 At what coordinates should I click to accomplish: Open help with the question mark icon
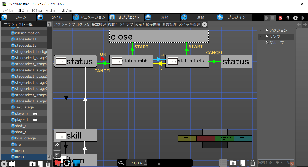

____

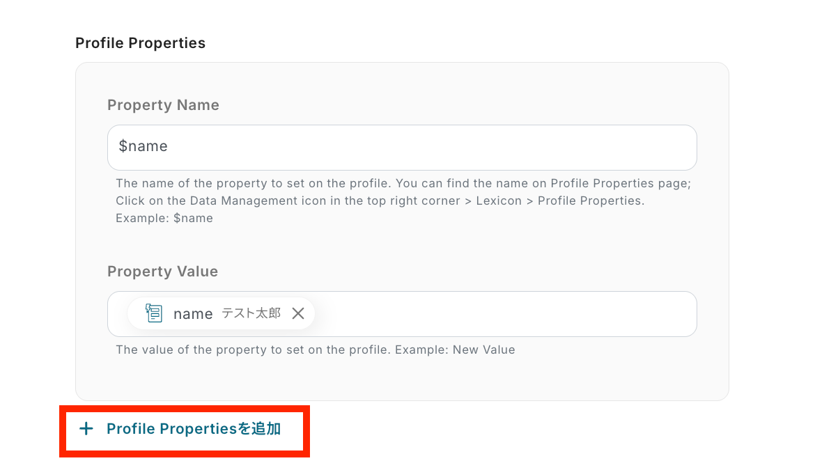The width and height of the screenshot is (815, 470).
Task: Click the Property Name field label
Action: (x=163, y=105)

____

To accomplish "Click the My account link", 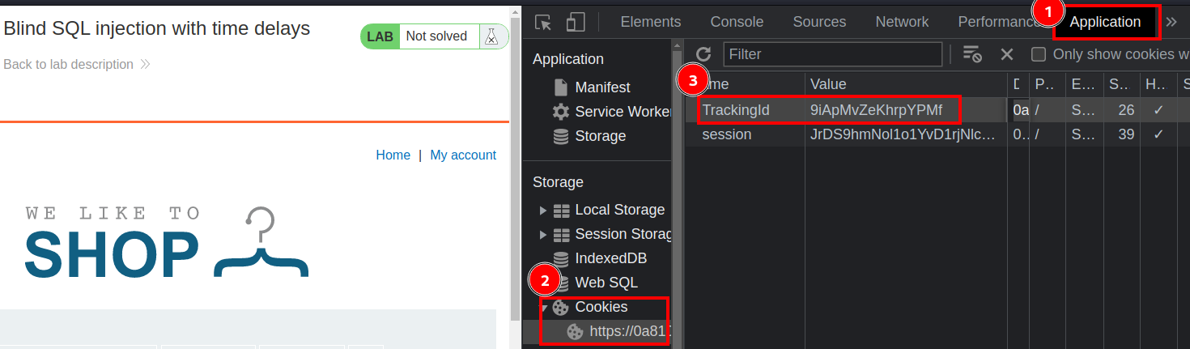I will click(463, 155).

____

_WHAT IS EXPECTED_
Set down the lines of the records from the one containing "The width and" through the one containing "Action: (x=163, y=105)", both included, and omit the pictures.

_TASK SOLUTION_
The width and height of the screenshot is (815, 470).
Task: Click the Property Name field label
Action: (x=163, y=105)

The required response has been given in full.